:: Document excerpt ::
──────────

John Thompson, teacher and historian, writes here about KIPP in Oklahoma City. Will Oklahoma City surrender its public school to corporate charter chains?

Thompson writes:

A deeply emotional battle has erupted in Oklahoma City after its KIPP Reach Middle School attempted to take over the Martin Luther King Elementary School building, while promising to serve the entire neighborhood. OKC’s KIPP has no experience with pre-school through 4th grade instruction, but it promised to send its school leaders to Success Academy for guidance!?!? The charter not only has a much lower percentage of low-income students than OKC’s neighborhood middle schools, (76% vs 90+%) but it serves about 40% as many special education students as MLK. It co-locates with Moon Elementary where 21% of the students are homeless, and it would take over MLK where 17.2% are homeless. Only 1% of KIPP’s students are homeless.

After 15 years, KIPP has not been able to expand its student population beyond 300, but it now wants to quadruple its student body to 1200. It cites its 2012 Blue Ribbon School award as evidence that the No Excuses middle school could become a neighborhood pre-k to 8th grade school without pushing out excessive numbers of high-challenge students. Ironically, KIPP’s Blue Ribbon School application offers an overwhelming case against their attempt to take over an entire feed group.

2014-2015 STATISTICAL PROFILE 1-28-16 (2).pdf

Click to access 2011-2012%20STATISTICAL%20PROFILE%20pdf.pdf

Click to access ok2-kipp-reach-college-preparatory-school.pdf

In August, 2010, 285 students enrolled in KIPP. In October, 81% of its students were low-income, and 11.6% were on special education IEPs. By the spring, however, only 226 remained to be tested, which represented the loss of 1/5th of the students. Ten students, or 10% of the tested students, were alternatively assessed, meaning that they were on special education IEPs. So, at first glance, KIPP’s claim to accept the “same” students would seem to be an exaggeration, but it could not be seen as irrational. But, what did the other grades look like?

──────────

:: Data section ::
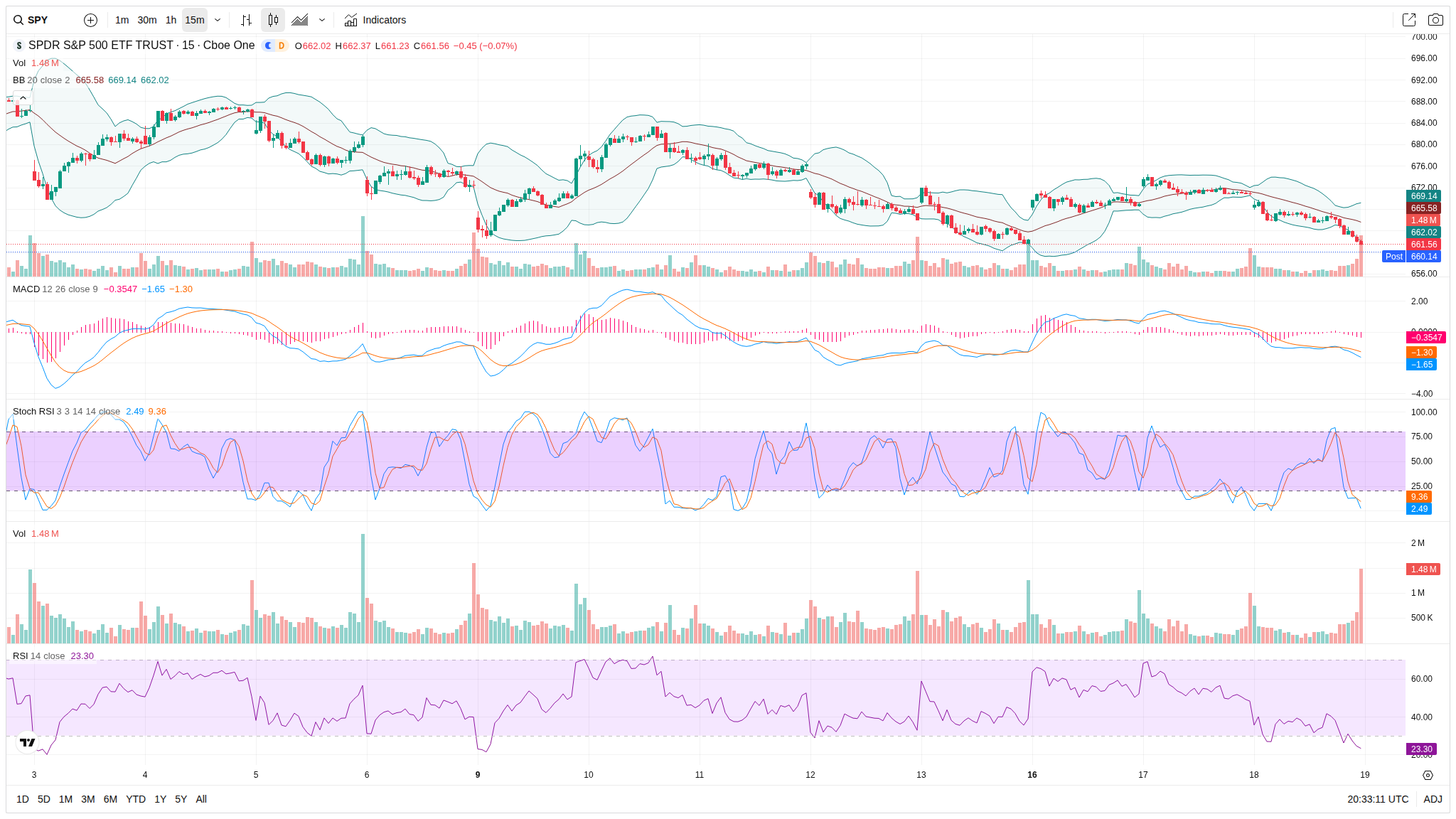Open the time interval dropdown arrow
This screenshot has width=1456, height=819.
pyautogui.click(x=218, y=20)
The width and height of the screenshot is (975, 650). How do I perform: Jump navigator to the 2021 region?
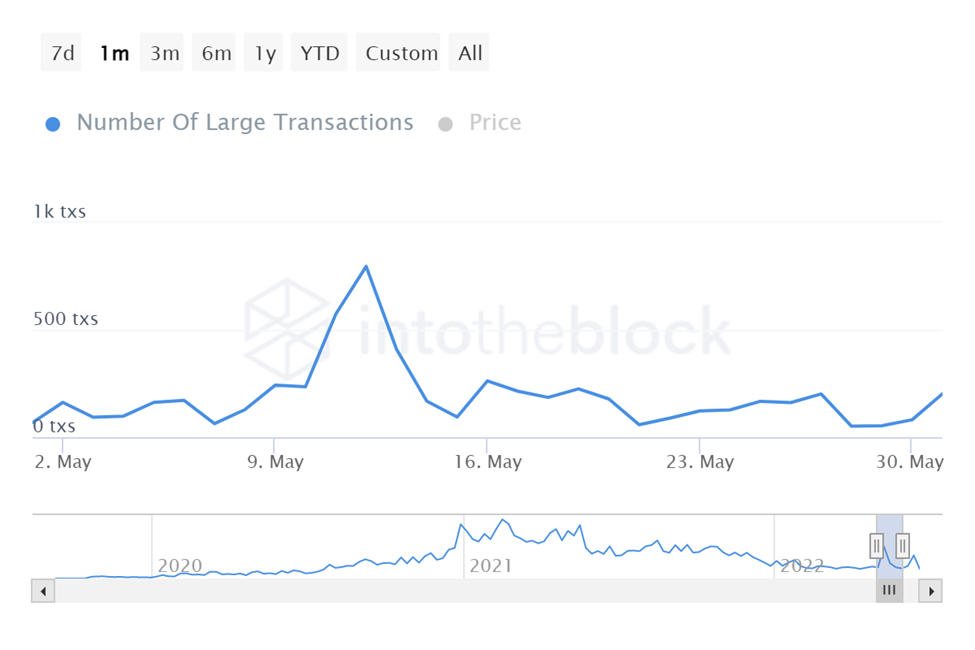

──────────

:: Task objective ::
Reproduce, word for word, the stretch of the KIPP Oklahoma City post from "John Thompson, teacher" through "students are homeless.".

:: Result of the exercise ::
John Thompson, teacher and historian, writes here about KIPP in Oklahoma City. Will Oklahoma City surrender its public school to corporate charter chains?

Thompson writes:

A deeply emotional battle has erupted in Oklahoma City after its KIPP Reach Middle School attempted to take over the Martin Luther King Elementary School building, while promising to serve the entire neighborhood. OKC’s KIPP has no experience with pre-school through 4th grade instruction, but it promised to send its school leaders to Success Academy for guidance!?!? The charter not only has a much lower percentage of low-income students than OKC’s neighborhood middle schools, (76% vs 90+%) but it serves about 40% as many special education students as MLK. It co-locates with Moon Elementary where 21% of the students are homeless, and it would take over MLK where 17.2% are homeless. Only 1% of KIPP’s students are homeless.